Talk to your child about body safety. Teaching body safety is such an important lesson for children to learn and has been proven to help in the prevention of child sexual abuse. While it’s sometimes an uncomfortable topic for parents, it’s a conversation that shouldn’t be avoided. (It is important to note that sexual abuse does not only include rape, but also includes exposing children to pornographic material, obscene text messages, and fondling). For books and resources on how to get the conversation started, click here.
Teach your child proper names for their private parts. Children and adults often feel embarrassed by using the proper and scientific names for their genitalia. This is something that can be normalized if parents are willing to use the term “vagina” or “penis” with the same indifference they’d use if they were referring to their nose or elbows. Teaching your child the proper names of their body parts is crucial for their ability to effectively communicate if abuse does occur.

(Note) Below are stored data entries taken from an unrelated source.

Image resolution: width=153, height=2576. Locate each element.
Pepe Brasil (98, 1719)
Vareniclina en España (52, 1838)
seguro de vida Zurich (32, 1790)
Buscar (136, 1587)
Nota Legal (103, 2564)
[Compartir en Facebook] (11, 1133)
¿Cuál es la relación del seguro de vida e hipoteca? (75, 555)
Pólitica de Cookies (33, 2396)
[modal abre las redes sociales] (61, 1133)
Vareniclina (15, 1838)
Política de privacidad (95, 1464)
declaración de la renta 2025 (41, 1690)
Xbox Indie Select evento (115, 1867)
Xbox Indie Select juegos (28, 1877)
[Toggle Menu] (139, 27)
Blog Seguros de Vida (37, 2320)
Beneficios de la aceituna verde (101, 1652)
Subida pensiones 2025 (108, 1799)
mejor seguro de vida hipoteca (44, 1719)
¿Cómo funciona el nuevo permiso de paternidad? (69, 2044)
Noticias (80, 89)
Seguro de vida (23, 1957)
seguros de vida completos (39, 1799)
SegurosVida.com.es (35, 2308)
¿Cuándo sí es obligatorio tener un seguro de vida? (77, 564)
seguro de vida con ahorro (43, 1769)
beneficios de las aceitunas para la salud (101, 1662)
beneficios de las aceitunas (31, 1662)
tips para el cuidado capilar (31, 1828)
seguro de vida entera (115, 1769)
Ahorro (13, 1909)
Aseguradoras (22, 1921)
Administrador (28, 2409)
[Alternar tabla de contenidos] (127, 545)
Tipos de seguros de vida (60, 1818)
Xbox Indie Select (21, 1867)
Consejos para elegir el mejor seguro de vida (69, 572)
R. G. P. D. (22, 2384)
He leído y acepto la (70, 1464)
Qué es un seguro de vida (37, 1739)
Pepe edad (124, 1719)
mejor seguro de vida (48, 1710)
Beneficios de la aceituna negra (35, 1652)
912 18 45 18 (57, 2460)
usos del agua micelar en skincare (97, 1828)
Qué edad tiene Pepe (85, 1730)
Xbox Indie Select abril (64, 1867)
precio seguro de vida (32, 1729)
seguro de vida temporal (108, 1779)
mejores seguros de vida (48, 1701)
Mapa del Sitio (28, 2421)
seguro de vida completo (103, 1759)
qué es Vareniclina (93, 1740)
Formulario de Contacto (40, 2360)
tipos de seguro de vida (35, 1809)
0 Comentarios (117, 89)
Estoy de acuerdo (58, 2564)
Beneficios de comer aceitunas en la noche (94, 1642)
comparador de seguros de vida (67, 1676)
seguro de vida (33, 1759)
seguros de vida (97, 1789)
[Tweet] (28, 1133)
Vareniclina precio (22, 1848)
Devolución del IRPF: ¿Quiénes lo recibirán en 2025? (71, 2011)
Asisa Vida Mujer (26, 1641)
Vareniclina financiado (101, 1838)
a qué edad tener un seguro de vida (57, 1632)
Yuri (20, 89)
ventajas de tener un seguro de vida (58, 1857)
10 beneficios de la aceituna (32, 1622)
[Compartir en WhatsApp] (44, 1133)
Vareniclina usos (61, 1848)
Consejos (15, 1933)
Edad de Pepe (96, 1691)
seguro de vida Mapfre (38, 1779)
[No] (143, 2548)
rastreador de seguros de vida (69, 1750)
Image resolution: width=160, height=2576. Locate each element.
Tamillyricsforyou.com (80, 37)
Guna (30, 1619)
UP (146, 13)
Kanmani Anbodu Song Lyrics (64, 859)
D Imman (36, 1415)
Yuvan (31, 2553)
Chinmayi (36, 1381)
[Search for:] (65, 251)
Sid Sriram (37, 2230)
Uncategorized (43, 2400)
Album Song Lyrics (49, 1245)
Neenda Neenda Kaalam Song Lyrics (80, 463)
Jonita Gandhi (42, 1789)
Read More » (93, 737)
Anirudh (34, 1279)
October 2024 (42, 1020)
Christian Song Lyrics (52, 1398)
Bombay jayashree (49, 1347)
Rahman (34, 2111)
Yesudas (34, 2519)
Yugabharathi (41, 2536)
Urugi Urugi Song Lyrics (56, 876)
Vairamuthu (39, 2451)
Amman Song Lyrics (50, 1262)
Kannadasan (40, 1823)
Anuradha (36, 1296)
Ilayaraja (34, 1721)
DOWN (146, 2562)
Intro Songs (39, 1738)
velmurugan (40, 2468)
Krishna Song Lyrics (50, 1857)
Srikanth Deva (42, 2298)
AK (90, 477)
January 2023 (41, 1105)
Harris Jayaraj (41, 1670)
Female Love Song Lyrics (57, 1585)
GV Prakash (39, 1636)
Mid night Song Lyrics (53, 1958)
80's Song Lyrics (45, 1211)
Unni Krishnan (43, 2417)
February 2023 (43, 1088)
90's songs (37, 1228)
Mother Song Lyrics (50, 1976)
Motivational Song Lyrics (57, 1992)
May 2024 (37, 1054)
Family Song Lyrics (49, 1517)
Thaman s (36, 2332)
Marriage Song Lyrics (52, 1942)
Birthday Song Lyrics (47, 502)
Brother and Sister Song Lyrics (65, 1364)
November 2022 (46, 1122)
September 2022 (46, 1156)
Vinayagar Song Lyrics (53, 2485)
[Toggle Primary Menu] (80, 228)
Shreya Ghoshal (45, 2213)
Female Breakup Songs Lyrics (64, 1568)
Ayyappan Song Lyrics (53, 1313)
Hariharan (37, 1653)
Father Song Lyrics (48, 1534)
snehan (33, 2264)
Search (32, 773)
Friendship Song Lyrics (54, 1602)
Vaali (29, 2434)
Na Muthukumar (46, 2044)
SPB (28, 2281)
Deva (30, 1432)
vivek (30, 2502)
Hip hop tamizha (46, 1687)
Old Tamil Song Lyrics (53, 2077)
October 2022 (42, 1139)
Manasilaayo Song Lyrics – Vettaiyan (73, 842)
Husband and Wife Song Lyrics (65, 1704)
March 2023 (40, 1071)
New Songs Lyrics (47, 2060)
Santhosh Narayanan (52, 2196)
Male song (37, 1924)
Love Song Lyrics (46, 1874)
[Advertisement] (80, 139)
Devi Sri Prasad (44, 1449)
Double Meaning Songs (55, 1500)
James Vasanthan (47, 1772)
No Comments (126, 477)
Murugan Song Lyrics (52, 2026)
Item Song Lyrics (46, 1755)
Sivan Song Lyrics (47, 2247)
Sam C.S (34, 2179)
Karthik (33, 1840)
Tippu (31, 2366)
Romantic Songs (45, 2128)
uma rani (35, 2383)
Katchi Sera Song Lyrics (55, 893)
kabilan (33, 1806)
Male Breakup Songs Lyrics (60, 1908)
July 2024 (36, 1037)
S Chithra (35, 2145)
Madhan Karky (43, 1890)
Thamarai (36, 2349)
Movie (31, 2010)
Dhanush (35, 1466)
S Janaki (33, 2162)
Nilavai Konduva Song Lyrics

Discuss the concept of consent. While it may seem like too complex of a concept for children, consent should be discussed as early as possible. Children need to know that THEY are in charge of their bodies. This means that children should never be forced to sit on grandpa’s lap, kiss Aunt Suzie, or even hug Uncle Bill. It is important that we model consent for our children. This can be done by starting to ask your child, “Jenny, before we leave grandpa’s house would you like to give grandpa a hug, high five, or would you prefer to just say goodbye?” Empowering your child to make decisions regarding their own body early on sets the foundation for future conversations. Additionally, it is important to teach our children to respect the boundaries of others. Teaching them to listen when others say “no” is just as important.
These are just a few examples of ways to teach your child about body safety in order to help prevent the risk of sexual abuse. For further information and additional ways to help prevent child sexual abuse please visit https://www.rainn.org/or contact your local Child Advocacy Center.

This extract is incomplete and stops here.